Because anger can be an automatic response, you may feel that it’s out of your control. With greater self-understanding and self-awareness, you can learn to intervene and take hold of your anger and direct it or express it in different ways. You can take control. You just need to buy a bit of time and space between the recognition of anger and the angry response.

 

How you can buy yourself time

Labelling your feeling as anger is a good start.  Recognising you are becoming angry can be extremely helpful. This conscious strategy of having to ‘think’ may slow down the angry response. 

However, before you can label it, you need to become aware of what your signs of getting angry are.  Does your breathing quicken? Do you sweat? Do you grind your teeth? Do you feel humiliated? Do you feel nervous?  Get to know your signs – jot them down.

So, now you’ve noticed your signs of becoming angry, and this tells you you’re angry and you’re consciously aware of feeling anger.  This may have bought you a couple of seconds.  Then, very crucially, you have a CHOICE.

 

Can I choose differently?

Yes, you can learn to.  It may take time and it may not go right every time, but you can absolutely change your behaviour. 

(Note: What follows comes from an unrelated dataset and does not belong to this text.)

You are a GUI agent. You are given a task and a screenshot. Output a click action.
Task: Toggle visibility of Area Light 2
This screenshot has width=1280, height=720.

Visualise how you want to be different.  Plan (write it down if it helps) some ready-made sentences that you can start with when you’re choosing how to behave.  Again, this will buy you more time.  For instance, “I’m feeling angry so I’m just going to take a moment to collect my thoughts”, or “Can you give me a minute?”, or “I’d like to come back to you about this when I’ve processed how I feel about it”.  Can you imagine yourself saying one of these comments? If not, think about how you would like to phrase it. Practice saying what works for you out loud, many times.  Make it seem normal that you would say something like this.

What do you do now? What helps you to stay positive or to feel relaxed? Breathing exercises will help your physiological system return to normal, calming any automatic body response to act. Distracting yourself will also help in the very short term.  Reading, walking, cooking, cuddling your pet, calling a friend, yoga, mindfulness… It could be anything!

Then, process what happened. Again, writing notes if this helps. Can you identify the trigger? Did you feel hurt? Did you feel embarrassed? Did you make a mistake? Did you feel offended? Did you feel attacked (and if so, was this unfair? Are you hurt? Do you feel criticised?)?

 

The outcome

Once you understand what happened for you, you can express it in an assertive way to the person in question. Alternatively, having processed what’s happened, you may have made the choice to let it go.

You have worked hard to understand yourself by practicing self-awareness, learning your signs of anger, and consciously recognising when you are becoming angry. This makes time for you to choose a response that is less damaging not only to others, but to you, too.

You get to learn, through repetition and experience, that you do not ‘blow up’ in anger.